At execution, the malware starts collection of key strokes and stores within a file named “system.log” within the system %temp% folder. This file is then uploaded via /sendlog.php with a hardcoded URL. As with many memory scrapers designed for credit card theft, the use of common regular expressions for the identification of data is used. The collected credit card data is then transmitted via an “Exfiltration” function to the same URL, but using /recvdata.php.

Kaspserky identifies the URL as “http://5jiXXXXXXXXXXgmb.onion” and notes that access to the page displays a login interface with a known image of Chewbacca from “A Game of Clones” (which is definitely not associated to the malware).

Additional analysis of the Chewbacca.exe file, as found at malwr.com indicates that initial analysis was performed on December 17, 2013, on file:

Additionally, communications to IP 86[.]64[.]162[.]35 (domain identified as “ekiga[.]net”) are found. This communication is performed to request the public IP of the victim (Kaspersky notes that this IP/domain is not related to the malware).

As of December 17, 2013, Kaspersky says that the malware has not been offered in public (underground) forums.
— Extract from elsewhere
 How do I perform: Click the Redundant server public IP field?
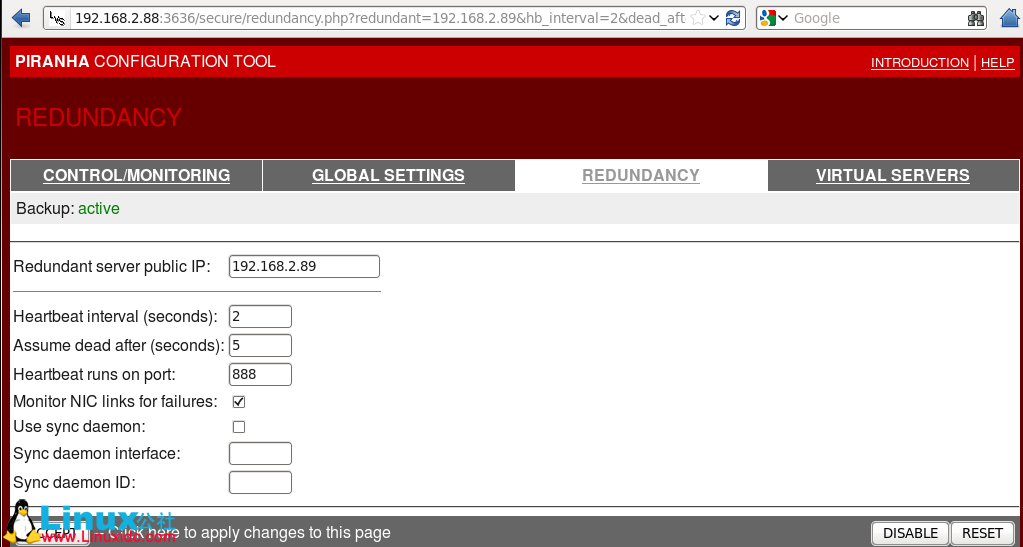(304, 266)
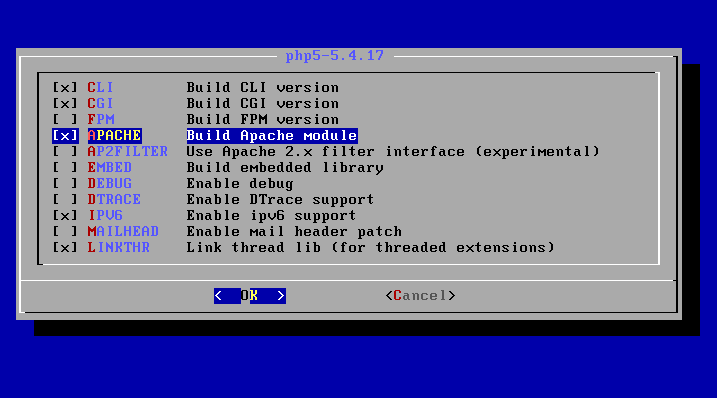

As of January 30, 2014, VirusTotal identifies that 38 of 49 antivirus vendors now identify the ChewBacca malware. Additional information from the RSA report states that simple deletion of the files created are enough to remove the malware from the infected system.

FishNet Security recommends that organizations utilize available block/shun lists for Tor exit nodes as part of their security program as well as alert on communications to the IP address that has been used at the initial install of the malware.